I realized that I did not include endnotes for Geophilosophy. They can can be downloaded here.
I was also looking at an earlier chapter and, given how central the terms reterritorialization and deterritorialization are for our chapter, I thought I would include this quote from chapter two ‘Conceptual Personae’.
It seems to us that a social field comprises structures and functions, but this does not tell us very much directly about particular movements that affect the Socius. We already know the importance in animals of those activities that consist in forming territories, in abandoning or leaving them, and even in re-creating territory on something of a different nature (ethologists say that an animal’s partner or friend is the ‘equivalent of a home’ or that the family is a ‘mobile territory’).

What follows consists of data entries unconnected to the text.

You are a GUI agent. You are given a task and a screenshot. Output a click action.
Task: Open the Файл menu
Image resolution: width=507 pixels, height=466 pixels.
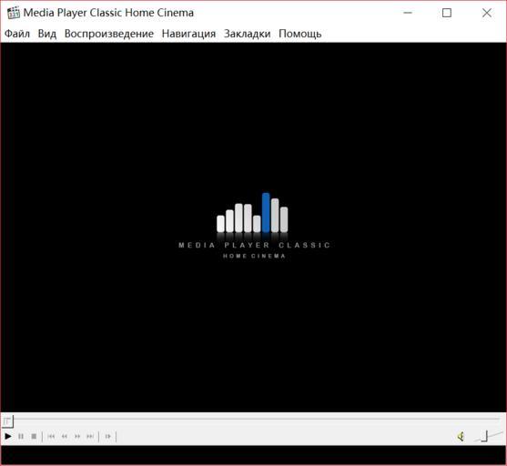coord(17,34)
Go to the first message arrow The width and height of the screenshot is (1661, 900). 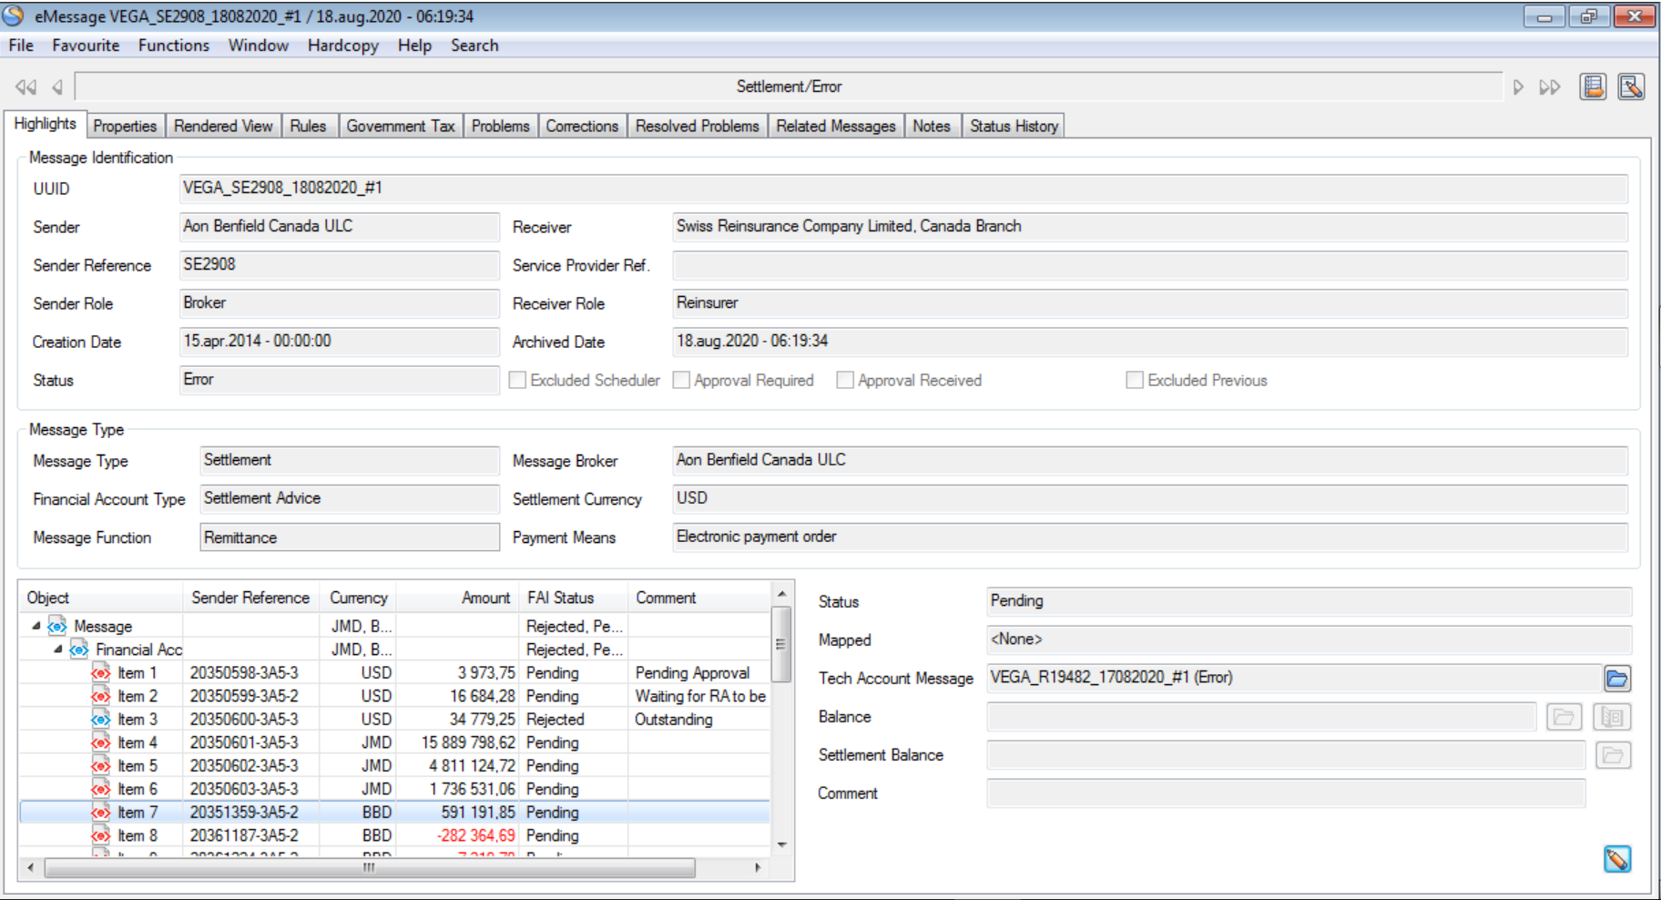[25, 87]
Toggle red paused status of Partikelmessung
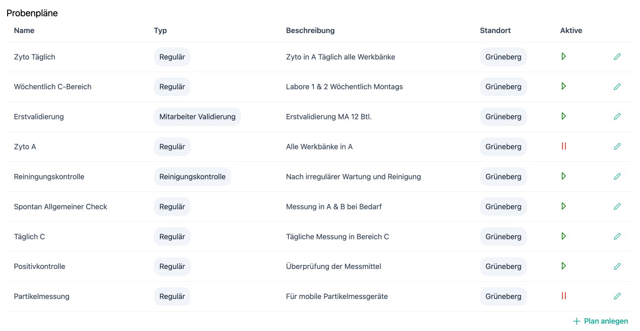Viewport: 640px width, 331px height. [x=564, y=296]
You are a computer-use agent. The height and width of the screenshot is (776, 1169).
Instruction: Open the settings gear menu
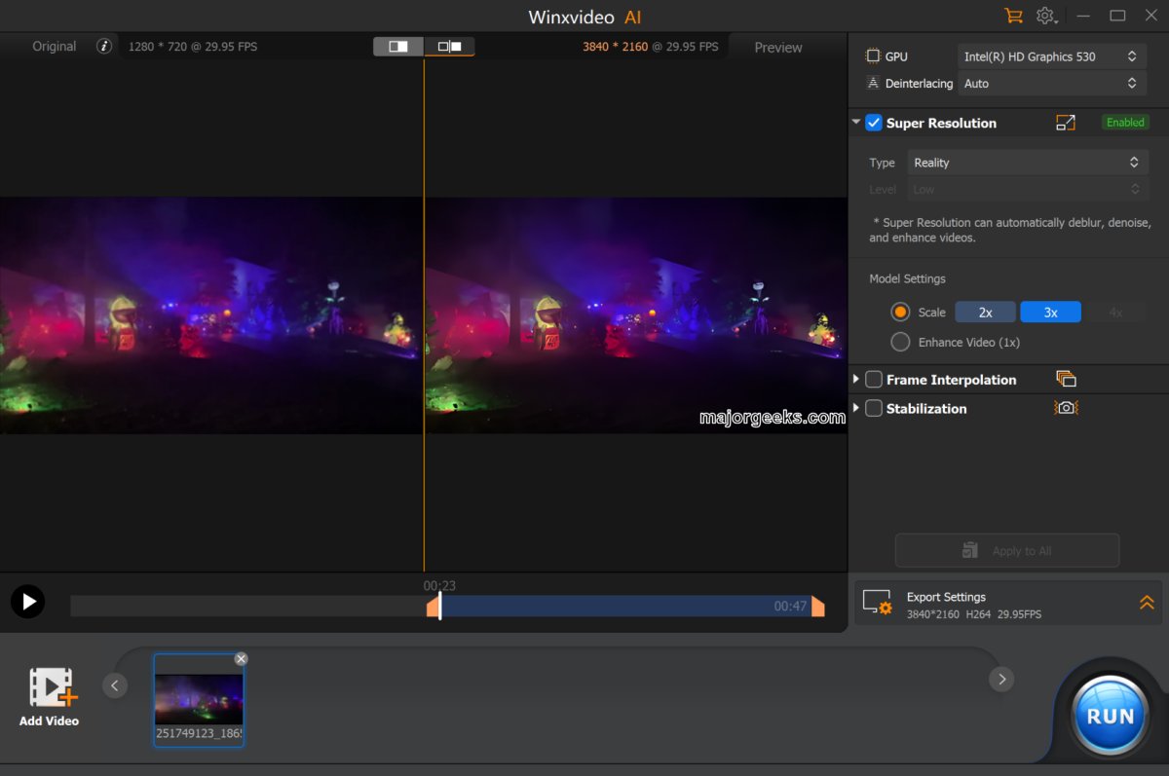point(1046,16)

All the more so for the hominid: from its act of birth, it deterritorializes its front paw, wrests it from the earth to turn it into a hand, and reterritorializes it on branches and tools. A stick is, in turn, a deterritorialized branch. We need to see how everyone, at every age, in the smallest things as in the greatest challenges, seeks a territory, tolerates or carries out deterritorializations, and is reterritorialized on almost anything – memory, fetish, or dream. . . . Social fields are inextricable knots in which the three movements are mixed up so that, in order to disentangle them, we have to diagnose real types or personae. The merchant buys in a territory, deterritorializes products into commodities, and is reterritorialized on commercial circuits. . . . We believe that psychosocial types have this meaning, to make perceptible, in the most insignificant or the most important circumstances, for formation of territories, the vectors of deterritorialization, and the process of reterritorialization. – What is Philosophy, 67-68.